Saturday, November 15, 2008
Ducked a bullet today
Whew. I haven't got a soft jug after all.
No, that's not what you think. To be precise, the No. 4 cylinder in my Cessna's aero engine isn't suffering from low compression.
Aircraft engine health is measured by many things, but the most important is the compression in the cylinders. To test the compressions, a mechanic removes one of the two spark plugs from each cylinder and pumps the cylinder full of compressed air at a pressure of 80 pounds per square inch, then turns the propeller so that the piston is driving against the pressure. Ideally -- but rarely, and usually with a brand new engine -- there is no leakage of air past the piston, resulting in a differential reading of 80/80 psi.
Usually, however, there is a teensy, tiny bit of leakage of air past the piston rings, so that the reading is, say, 78/80 psi. Anything in the 70s is considered fine, but if the reading drops into the 60s, then it's likely that you've got a problem that over time will only get worse. Below 60 means that your engine is losing too much power and it's time to break the piggy bank.

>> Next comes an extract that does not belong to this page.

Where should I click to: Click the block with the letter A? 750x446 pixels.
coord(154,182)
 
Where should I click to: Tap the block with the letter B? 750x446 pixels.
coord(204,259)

Maybe the piston rings are wearing out slowly and you're facing perhaps the installation of a whole new "jug," or matched cylinder and piston (about $2,500 for each of four jugs in the 100-horsepower engine of a Cessna 150, at right). If the readings are low in two or more cylinders, you might have to replace them all (a "top overhaul" in aviation parlance) -- or, at worst, have a complete major overhaul done on the engine, in which the whole thing is taken apart and anything that's worn beyond limits (almost everything) is replaced. That can cost $12,000 and usually does.
At my airplane's annual inspection in the beginning of September, my No. 4 cylinder compression read 62/80. Gulp. The engine had been run 971 hours since it last had undergone a major overhaul in 1994, or just past half the usual time before overhaul of 1,800 hours. Quite often one or more cylinders on a Continental O-200A engine gets unacceptably soft at the halfway point, and this is when aircraft ownership gets painful.
Fly the plane five or six more hours, Gordon, my mechanic, told me. Then we'll do another differential pressure test and see which way the problem is trending. If the pressure is still "soft," he said, we'll pull the jug and send the cylinder out for honing, or interior polishing, to get rid of any scoring that might be causing loss of pressure. Then we'll put new rings on the piston and reassemble the jug, then reattach it to the engine block. That'll be about $800 or $900, he said with an airy wave.
It might just be that the two piston rings have vibrated their way around the piston so that the gap in each ring lines up perfectly with the other one, yielding a tiny opening for air to leak through. If this is so, running the engine a few hours may cause the rings to rotate some more, closing the opening and returning pressure to where it should be.
I met Gordon at the airport today to run that pressure test.
First, Cylinder No. 1. Pressure: 78/80. Then Cylinder No. 2: 73/80. No. 3: 76/80. And, with a deep breath, Cylinder No. 4. "Look here," Gordon said. I let out my breath and peered at the gauges. 76/80! Yay!
The gaps in the rings had simply lined up at the time of the annual, then returned to their usual staggered positions.
The test cost $25 for Gordon's time. Not $800. Not $2,500. Not $12,000.
And so I shall keep Old N5859E a few more months at least, until the looming depression has either steamrollered my net worth or it hasn't.